Centrale Raad van Beroep
Enkelvoudige kamer
Proces-verbaal van de mondelinge uitspraak op het hoger beroep tegen de uitspraak van de rechtbank Gelderland van 27 augustus 2020, 20/2270 (aangevallen uitspraak)
Partijen:
[appellante] te [woonplaats] (appellante)
het college van burgemeester en wethouders van Arnhem (college)
Datum uitspraak: 15 maart 2022
Zitting heeft: J.L. Boxum, als lid van de enkelvoudige kamer
Griffier: B. Beerens
Appellante en haar gemachtigde, mr. Y. Eryilmaz, zijn, met bericht, niet verschenen.
Het college heeft zich door middel van videobellen laten vertegenwoordigen door M.A.J. Hendriks.

BESLISSING

De Centrale Raad van Beroep bevestigt de aangevallen uitspraak.
Deze beslissing is uitgesproken in het openbaar. Zij is gebaseerd op de volgende overwegingen.
1. Het college heeft bij besluit van 26 september 2019 (opschortingsbesluit) de bijstand van appellante met toepassing van artikel 54, eerste lid, van de Participatiewet (PW) met ingang van 25 september 2019 opgeschort. Appellante is die dag zonder bericht van verhindering niet op het gesprek verschenen waarvoor het college haar had uitgenodigd. Het college heeft appellante in de gelegenheid gesteld om dit verzuim te herstellen door te verschijnen voor een gesprek op 2 oktober 2019 en de gevraagde gegevens mee te nemen. Tegen het opschortingsbesluit heeft appellante geen bezwaar gemaakt. Dat staat daardoor in rechte vast.
2. Appellante is ook op 2 oktober 2019 zonder bericht van verhindering niet verschenen. Bij besluit van 3 oktober 2019, na bezwaar gehandhaafd bij besluit van 6 maart 2020 (bestreden besluit) heeft het college, voor zover nu van belang, de bijstand van appellante met ingang van 25 september 2019 ingetrokken met toepassing van artikel 54, vierde lid, van de PW.
3. Het college kan ingevolge artikel 54, vierde lid, van de PW de bijstand intrekken als het verzuim op grond waarvan de bijstand is opgeschort niet binnen de daarvoor gestelde termijn wordt hersteld.

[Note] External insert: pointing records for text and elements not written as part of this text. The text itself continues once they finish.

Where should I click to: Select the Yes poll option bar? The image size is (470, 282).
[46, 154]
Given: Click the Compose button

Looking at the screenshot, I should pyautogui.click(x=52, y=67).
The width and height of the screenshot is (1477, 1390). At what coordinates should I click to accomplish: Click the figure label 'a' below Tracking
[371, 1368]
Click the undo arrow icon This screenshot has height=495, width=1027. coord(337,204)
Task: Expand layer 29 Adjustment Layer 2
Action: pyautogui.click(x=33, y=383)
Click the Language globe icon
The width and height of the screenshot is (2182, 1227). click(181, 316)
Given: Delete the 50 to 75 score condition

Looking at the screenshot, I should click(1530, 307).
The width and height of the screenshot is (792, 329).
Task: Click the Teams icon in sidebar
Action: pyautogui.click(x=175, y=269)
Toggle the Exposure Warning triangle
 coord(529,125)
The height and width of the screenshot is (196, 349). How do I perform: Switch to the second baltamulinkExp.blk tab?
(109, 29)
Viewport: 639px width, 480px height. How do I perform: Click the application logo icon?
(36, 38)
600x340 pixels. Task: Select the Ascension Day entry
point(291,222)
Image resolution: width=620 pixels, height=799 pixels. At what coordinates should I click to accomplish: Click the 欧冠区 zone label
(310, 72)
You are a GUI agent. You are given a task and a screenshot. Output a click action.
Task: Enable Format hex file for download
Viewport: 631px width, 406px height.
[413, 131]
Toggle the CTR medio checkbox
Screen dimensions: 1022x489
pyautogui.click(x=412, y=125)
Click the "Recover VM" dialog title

4. Bij de aangevallen uitspraak heeft de rechtbank het beroep tegen het bestreden besluit ongegrond verklaard. De rechtbank heeft hiertoe als volgt overwogen, waarbij voor ‘eiseres’ ‘appellante’ moet worden gelezen en voor ‘verweerder’ ‘het college’:
“Vaststaat dat eiseres niet is verschenen op het gesprek op 2 oktober 2019. Het betoog van eiseres komt er op neer dat haar hiervan geen verwijt kan worden gemaakt. Deze beroepsgrond slaagt niet. Eiseres had, zodra het voor haar duidelijk was dat zij niet op of omstreeks 18 augustus 2019, zoals aan verweerder aangekondigd, terug wilde of kon keren naar Nederland, contact met verweerder moeten opnemen om haar situatie uit te leggen. Omdat ze dat niet heeft gedaan en omdat zij geen voorziening had geregeld voor haar postverzorging, kan zij zich niet met succes beroepen op de omstandigheid dat zij geen kennis had genomen van het besluit van 26 september 2019. Daar komt bij dat haar situatie in ieder geval met zich meebracht dat zij langer dan vier weken verblijf buiten Nederland hield of zou houden en om die reden op grond van artikel 13, eerste lid, aanhef en onder e, van de PW geen recht meer op bijstand had of zou houden. Dat zij daartoe niet in staat was, heeft eiseres niet met objectieve en verifieerbare gegevens onderbouwd. Verweerder was daarom bevoegd om het recht op bijstand van eiseres met ingang van 25 september 2019 in te trekken. Wat eiseres heeft aangevoerd levert geen grond op voor het oordeel dat verweerder niet in redelijkheid van zijn bevoegdheid tot intrekking gebruik heeft kunnen maken.”
5. Appellante heeft in hoger beroep aangevoerd dat haar niet kan worden verweten dat zij niet op het gesprek is verschenen. Door de bijzondere en individuele omstandigheden waarin zij verkeerde heeft zij geen kennis kunnen nemen van de post. Tevens was appellante door deze omstandigheden niet in staat om haar noodzakelijke voortzetting van haar verblijf in het buitenland te melden.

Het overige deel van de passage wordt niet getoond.